Could you reproduce every one of the following records word for word, leaving none out?
◇ ◇ ◇ ◇ ◇ ◇ ◇
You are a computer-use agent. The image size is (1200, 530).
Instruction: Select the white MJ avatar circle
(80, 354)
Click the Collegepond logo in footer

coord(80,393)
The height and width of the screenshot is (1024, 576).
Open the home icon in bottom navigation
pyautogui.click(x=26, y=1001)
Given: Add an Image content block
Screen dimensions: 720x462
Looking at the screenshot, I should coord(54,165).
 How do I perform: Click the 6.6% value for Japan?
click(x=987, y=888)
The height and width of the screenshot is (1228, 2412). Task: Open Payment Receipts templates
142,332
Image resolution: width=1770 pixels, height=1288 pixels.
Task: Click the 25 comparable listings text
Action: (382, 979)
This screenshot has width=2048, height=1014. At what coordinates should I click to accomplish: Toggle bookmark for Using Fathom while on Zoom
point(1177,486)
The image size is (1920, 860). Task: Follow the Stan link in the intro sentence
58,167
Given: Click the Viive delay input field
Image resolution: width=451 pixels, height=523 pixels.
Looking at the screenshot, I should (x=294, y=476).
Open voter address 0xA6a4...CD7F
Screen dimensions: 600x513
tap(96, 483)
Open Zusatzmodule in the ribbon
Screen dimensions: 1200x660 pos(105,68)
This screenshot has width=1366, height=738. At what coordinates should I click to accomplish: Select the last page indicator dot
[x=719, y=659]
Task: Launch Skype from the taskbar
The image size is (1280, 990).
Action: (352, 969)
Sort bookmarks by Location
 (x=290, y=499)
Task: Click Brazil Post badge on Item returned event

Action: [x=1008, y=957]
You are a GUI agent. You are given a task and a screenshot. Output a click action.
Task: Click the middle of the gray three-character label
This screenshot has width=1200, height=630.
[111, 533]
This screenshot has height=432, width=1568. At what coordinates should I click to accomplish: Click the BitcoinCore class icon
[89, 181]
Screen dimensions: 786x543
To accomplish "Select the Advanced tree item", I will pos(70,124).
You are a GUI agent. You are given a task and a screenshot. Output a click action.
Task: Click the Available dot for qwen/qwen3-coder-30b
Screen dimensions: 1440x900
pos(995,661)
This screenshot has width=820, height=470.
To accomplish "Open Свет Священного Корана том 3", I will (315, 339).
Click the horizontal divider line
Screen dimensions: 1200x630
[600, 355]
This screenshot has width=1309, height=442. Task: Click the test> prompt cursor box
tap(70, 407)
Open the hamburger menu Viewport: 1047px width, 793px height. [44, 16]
◇ ◇ ◇ ◇ ◇ ◇ ◇
▸ WRITTEN RESPONSE
You are a computer-use agent. The image size is (1200, 530).
Instruction: Select the white MJ avatar circle
(80, 354)
Click the Collegepond logo in footer

coord(80,393)
The height and width of the screenshot is (1024, 576).
Open the home icon in bottom navigation
pyautogui.click(x=26, y=1001)
Given: Add an Image content block
Screen dimensions: 720x462
Looking at the screenshot, I should coord(54,165).
 How do I perform: Click the 6.6% value for Japan?
click(x=987, y=888)
The height and width of the screenshot is (1228, 2412). Task: Open Payment Receipts templates
142,332
Image resolution: width=1770 pixels, height=1288 pixels.
Task: Click the 25 comparable listings text
Action: (382, 979)
This screenshot has width=2048, height=1014. At what coordinates should I click to accomplish: Toggle bookmark for Using Fathom while on Zoom
point(1177,486)
The image size is (1920, 860). Task: Follow the Stan link in the intro sentence
58,167
Given: Click the Viive delay input field
Image resolution: width=451 pixels, height=523 pixels.
Looking at the screenshot, I should (x=294, y=476).
Open voter address 0xA6a4...CD7F
Screen dimensions: 600x513
tap(96, 483)
Open Zusatzmodule in the ribbon
Screen dimensions: 1200x660 pos(105,68)
This screenshot has width=1366, height=738. At what coordinates should I click to accomplish: Select the last page indicator dot
[x=719, y=659]
Task: Launch Skype from the taskbar
The image size is (1280, 990).
Action: (352, 969)
Sort bookmarks by Location
 (x=290, y=499)
Task: Click Brazil Post badge on Item returned event

Action: [x=1008, y=957]
You are a GUI agent. You are given a task and a screenshot. Output a click action.
Task: Click the middle of the gray three-character label
This screenshot has width=1200, height=630.
[111, 533]
This screenshot has height=432, width=1568. At what coordinates should I click to accomplish: Click the BitcoinCore class icon
[89, 181]
Screen dimensions: 786x543
To accomplish "Select the Advanced tree item", I will pos(70,124).
You are a GUI agent. You are given a task and a screenshot. Output a click action.
Task: Click the Available dot for qwen/qwen3-coder-30b
Screen dimensions: 1440x900
pos(995,661)
This screenshot has width=820, height=470.
To accomplish "Open Свет Священного Корана том 3", I will (315, 339).
Click the horizontal divider line
Screen dimensions: 1200x630
[600, 355]
This screenshot has width=1309, height=442. Task: Click the test> prompt cursor box
tap(70, 407)
Open the hamburger menu Viewport: 1047px width, 793px height. [44, 16]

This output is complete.